1 - O ano despede-se sem deixar saudades.
Foi o ano da matança terrorista na Estação de Atocha, aqui bem perto, em Madrid - a lembrar-nos que vivem no meio de nós, connosco, redes complexas de pessoas e grupos que querem mudar, sem regras e pelo terror, o estilo e forma de vida que mantemos no mundo ocidente, voltando a pôr-nos sob servidão, agora que conhecemos o sabor doce da liberdade.
(A esse propósito, ficámos a saber que tais grupos têm Portugal como um sítio propício e acolhedor, quer para dar guarida a células terroristas, quer para a organização e preparação de operações, quer para a aquisição de explosivos. Vem-lhes essa preferência da tradicional incompetência da nossa investigação e da impunidade que nos anda agarrada à imagem como se fosse à pele.
Escusamos de ficar orgulhosos com tais "méritos" pátrios).

Falando em terrorismo, 2004 foi também o ano que ficou tristemente marcado pelo separatismo tchecheno no território da Rússia.
Desta vez as vitimas não foram os espectadores de um teatro, mas as crianças de uma escola - a sugerir-
-nos que fora das regras da democracia aberta, como na Rússia, a forma de resolver as coisas é muitas vezes mais expedita.
Mesmo que à custa da morte de crianças.
(Também por cá vamos tendo quem faça da afirmação da autoridade um valor a cultivar, como se não bastasse a que nos impuseram durante os 40 anos do Estado Novo…)

Acabamos o ano com o terror da natureza primitiva - que fez com que o mar viesse matar em terra, no Sudeste Asiático, mais de 125 mil pessoas (números apurados até à data em que escrevo, 30 de Dezembro).

2 - Sobre essa tragédia, que impõe a nossa solidariedade - e a Caritas Portuguesa, a Cruz Vermelha Portuguesa e a AMI estão na primeira linha do apoio às vitimas -, já está tudo dito.
Há todavia alguns aspectos, à margem do drama, que, pelo que dizem de nós, pretendo realçar.
Toda a vida humana tem um valor sem preço. E a morte de cada pessoa, numa tragédia destas, é uma perda sem medida.
Mas o número de vítimas também esmaga pela quantidade.

Foi necessário a AMI anunciar que partia para o Sri Lanka para eu perceber - e procuro andar bem informado - que nessas terras por onde os marinheiros portugueses andaram no século XVI, e também na Indonésia, o número de vítimas e a dimensão dos danos era muita vezes superior aos da Tailândia, que no entanto ocupava o mais largo espaço informativo na televisão e nos jornais.

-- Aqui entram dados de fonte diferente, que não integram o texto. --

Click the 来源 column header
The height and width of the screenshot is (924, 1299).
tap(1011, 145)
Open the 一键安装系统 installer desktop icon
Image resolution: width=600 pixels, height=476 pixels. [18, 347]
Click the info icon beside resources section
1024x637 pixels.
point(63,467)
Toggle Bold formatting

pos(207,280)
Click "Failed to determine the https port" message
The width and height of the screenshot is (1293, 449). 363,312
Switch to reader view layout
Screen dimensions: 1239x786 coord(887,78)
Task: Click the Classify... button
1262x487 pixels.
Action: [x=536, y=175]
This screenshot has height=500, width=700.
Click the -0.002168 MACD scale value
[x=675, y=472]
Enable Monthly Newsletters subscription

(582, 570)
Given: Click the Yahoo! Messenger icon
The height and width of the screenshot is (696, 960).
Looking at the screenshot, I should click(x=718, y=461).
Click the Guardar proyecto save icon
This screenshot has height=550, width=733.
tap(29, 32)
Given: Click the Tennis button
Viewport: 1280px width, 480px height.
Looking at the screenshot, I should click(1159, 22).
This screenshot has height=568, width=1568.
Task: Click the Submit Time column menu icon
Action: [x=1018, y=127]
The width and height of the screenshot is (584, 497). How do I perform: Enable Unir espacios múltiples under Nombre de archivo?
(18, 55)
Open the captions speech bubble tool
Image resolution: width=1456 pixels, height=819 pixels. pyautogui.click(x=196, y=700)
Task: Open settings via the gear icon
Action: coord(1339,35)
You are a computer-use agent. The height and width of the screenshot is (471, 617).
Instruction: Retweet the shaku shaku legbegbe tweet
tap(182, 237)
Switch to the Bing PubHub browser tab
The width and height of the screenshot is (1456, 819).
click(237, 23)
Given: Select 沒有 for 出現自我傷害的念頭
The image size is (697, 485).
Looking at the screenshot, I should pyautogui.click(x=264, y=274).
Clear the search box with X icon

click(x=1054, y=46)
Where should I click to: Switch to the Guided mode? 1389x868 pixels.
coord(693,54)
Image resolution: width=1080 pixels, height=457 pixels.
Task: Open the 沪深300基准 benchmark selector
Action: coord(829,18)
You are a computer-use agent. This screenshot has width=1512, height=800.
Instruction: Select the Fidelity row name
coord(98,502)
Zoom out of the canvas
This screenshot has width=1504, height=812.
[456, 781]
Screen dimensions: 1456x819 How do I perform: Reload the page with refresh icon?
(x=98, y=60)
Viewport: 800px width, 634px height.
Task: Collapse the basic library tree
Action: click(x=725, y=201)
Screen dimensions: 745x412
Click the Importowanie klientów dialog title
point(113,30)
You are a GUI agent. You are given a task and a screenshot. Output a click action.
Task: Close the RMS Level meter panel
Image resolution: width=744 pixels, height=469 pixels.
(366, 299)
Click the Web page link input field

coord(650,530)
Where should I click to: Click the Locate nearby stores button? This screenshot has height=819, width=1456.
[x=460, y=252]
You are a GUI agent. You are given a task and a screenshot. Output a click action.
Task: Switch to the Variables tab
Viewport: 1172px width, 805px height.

A diferença é que na Tailândia uma grande parte das vítimas era cidadãos estrangeiros, dos países ocidentais ricos, que se encontravam em férias em estâncias turísticas de grande beleza, ao passo que os outros acima referidos eram comunidades pobres.
Foram aqueles que a imprensa escolheu como objecto de reportagem.

3 - A propósito da AMI, parece que o Ministério dos Negócios Estrangeiros não levou a bem a iniciativa da instituição em definir ela própria as suas prioridades, entrando numa polémica que ficou por perceber quanto ao fretamento de um avião pelo Governo para socorro às vitimas.
A actuação dos poderes públicos em Portugal a respeito deste drama ficou, aliás, e pelo menos na opinião geral, mais marcada pelos fait-divers do que pela eficácia discreta que era a exigível.

Não é só do debate com a AMI que se trata; mas também da persistente inércia do embaixador, que só empurrado é que se lembrou que o seu lugar era no seu posto; do Ministro que se agasta com os jornalistas por estes lhe fazerem as perguntas que deviam ser feitas, em vez de servirem de caixa de ressonância de retórica de propaganda; para acabar em mais uma desautorização feita pelo Primeiro Ministro - que desta vez seguiu o seu instinto e foi sensível ao tom geral da imprensa - em mais um membro do seu Governo.

Enfim, melhores tempos nos tragam 2005. Estou em crer que vai trazer.